Since you are using a functional style training loop, I'd recommend to storing the graphdefs and using nnx.merge to reconstruct the Modules inside the loss function before calling them. Check out this examples/nnx_toy_examples/03_train_state.py that shows how to use NNX with TrainState.

Regarding the argnum situation, small correction to what @stergiosba pointed out, yes you should change the argnum to match the params position but because self is passed via a bound method it doesn't count so it should be argnums=1.

Thank you very much for your valuable suggestion! Following your guidance, I referred to the example in examples/nnx_toy_examples/03_train_state.py and attempted to use the nnx.merge function to reconstruct the module inside the loss function. However, I encountered the same error message as when I only modified argnums=1.

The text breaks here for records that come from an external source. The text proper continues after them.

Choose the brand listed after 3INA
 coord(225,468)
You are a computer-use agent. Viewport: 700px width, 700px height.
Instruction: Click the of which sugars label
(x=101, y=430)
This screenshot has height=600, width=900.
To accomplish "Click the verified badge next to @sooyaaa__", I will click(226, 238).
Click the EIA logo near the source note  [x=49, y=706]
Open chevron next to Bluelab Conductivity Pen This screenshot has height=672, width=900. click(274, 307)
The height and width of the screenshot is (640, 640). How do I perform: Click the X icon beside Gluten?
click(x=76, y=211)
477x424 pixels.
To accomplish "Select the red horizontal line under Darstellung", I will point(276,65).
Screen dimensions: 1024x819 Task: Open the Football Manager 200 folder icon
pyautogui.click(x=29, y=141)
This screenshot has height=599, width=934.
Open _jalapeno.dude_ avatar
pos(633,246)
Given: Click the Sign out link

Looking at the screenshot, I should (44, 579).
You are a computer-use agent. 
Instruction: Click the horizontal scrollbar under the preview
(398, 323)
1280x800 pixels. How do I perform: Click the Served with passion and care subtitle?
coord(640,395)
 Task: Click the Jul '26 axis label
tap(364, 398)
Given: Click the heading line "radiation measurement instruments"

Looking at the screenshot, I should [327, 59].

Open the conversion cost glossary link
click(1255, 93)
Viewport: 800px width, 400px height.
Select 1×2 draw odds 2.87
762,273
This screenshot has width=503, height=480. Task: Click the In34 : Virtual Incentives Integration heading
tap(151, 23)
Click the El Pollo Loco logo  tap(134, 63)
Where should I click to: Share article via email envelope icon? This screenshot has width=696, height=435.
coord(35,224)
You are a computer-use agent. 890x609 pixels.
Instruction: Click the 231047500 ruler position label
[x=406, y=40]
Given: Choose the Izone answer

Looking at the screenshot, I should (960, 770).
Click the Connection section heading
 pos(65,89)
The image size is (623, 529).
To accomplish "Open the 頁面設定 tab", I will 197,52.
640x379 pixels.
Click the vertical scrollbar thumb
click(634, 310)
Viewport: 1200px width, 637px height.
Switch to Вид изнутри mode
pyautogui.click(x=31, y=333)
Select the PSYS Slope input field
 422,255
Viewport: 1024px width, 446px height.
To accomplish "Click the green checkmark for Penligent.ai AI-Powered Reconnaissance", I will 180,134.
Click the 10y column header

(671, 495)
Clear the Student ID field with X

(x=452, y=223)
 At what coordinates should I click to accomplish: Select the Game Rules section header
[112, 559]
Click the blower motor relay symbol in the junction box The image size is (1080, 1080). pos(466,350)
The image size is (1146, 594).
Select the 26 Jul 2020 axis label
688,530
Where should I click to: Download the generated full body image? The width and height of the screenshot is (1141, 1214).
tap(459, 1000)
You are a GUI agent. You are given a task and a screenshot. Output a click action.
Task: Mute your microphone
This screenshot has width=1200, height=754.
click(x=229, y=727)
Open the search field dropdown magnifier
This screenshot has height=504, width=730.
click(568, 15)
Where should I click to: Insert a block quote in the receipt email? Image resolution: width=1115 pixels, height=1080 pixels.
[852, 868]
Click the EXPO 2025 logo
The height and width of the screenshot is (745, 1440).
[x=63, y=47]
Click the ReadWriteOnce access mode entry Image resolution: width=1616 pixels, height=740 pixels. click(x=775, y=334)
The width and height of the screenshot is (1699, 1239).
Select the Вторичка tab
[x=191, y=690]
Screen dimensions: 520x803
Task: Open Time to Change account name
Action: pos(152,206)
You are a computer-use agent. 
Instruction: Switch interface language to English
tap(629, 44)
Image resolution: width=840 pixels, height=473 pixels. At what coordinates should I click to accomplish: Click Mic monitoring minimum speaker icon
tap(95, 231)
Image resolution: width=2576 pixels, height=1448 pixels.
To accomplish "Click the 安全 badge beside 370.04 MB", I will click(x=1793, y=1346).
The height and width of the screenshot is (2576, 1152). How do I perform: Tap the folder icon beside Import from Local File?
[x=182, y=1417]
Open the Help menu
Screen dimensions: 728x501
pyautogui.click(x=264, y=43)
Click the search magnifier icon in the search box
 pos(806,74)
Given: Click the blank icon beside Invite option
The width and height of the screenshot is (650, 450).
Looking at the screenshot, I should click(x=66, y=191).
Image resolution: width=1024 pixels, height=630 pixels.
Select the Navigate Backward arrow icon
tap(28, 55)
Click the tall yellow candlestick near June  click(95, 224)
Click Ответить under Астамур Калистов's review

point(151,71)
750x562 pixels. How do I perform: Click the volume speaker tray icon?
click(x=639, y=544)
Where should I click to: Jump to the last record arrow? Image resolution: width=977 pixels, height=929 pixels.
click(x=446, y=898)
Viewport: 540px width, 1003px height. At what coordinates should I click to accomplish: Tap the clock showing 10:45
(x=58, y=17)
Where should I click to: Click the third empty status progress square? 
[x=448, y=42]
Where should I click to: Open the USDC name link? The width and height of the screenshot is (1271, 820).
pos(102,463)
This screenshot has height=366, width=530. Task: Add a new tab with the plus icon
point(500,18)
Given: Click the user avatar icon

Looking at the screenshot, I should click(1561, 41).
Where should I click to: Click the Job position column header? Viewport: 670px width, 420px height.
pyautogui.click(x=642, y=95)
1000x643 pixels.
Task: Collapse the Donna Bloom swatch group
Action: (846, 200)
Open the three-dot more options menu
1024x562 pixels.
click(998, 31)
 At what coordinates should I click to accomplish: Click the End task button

Here are the details of my attempt and the error message:

Example code

    grad_fn = nnx.value_and_grad(self.a2c_loss, argnums=0, has_aux=True)
   
    class TrainState(train_state.TrainState):
     counts: nnx.State
     graphdef: nnx.GraphDef
    graphdef, params, counts = nnx.split(self.actor_critic_networks.value_network, nnx.Param, ...)

    state = TrainState.create(
                    apply_fn=None,
                    graphdef=graphdef,
                    params=params,
                    tx=optax.sgd(0.1),
                    counts=counts,
                    )
    del params, counts
    
    (acting_state, metrics), grad = grad_fn(params1, training_state.acting_state, state)

 ...

def a2c_loss(
    self,
    params: ActorCriticParams,
    acting_state: ActingState,
    state
) -> Tuple[float, Tuple[ActingState, Dict]]:
    parametric_action_distribution = (
        self.actor_critic_networks.parametric_action_distribution
    )
    # value_model = self.actor_critic_networks.value_network
    value_model = nnx.merge(state.graphdef, state.params, state.counts)
....

Error message

      ValueError: Expected named tuple, got State({
        'policy_network': {
          'policy_head': {...},
          'torso': {...},
        },
        'value_network': {
          'policy_head': {...},
          'torso': {...},
      })

At this point, I’m unsure whether the issue could be related to:

The way graphdef is defined—does it require specific attention?
The nnx.merge usage—could I be missing something or misconfiguring it?
The initialization of TrainState—is there a potential problem here?
If possible, could you provide further guidance or clarify how to properly combine these components to achieve the desired outcome? I deeply appreciate your time and assistance!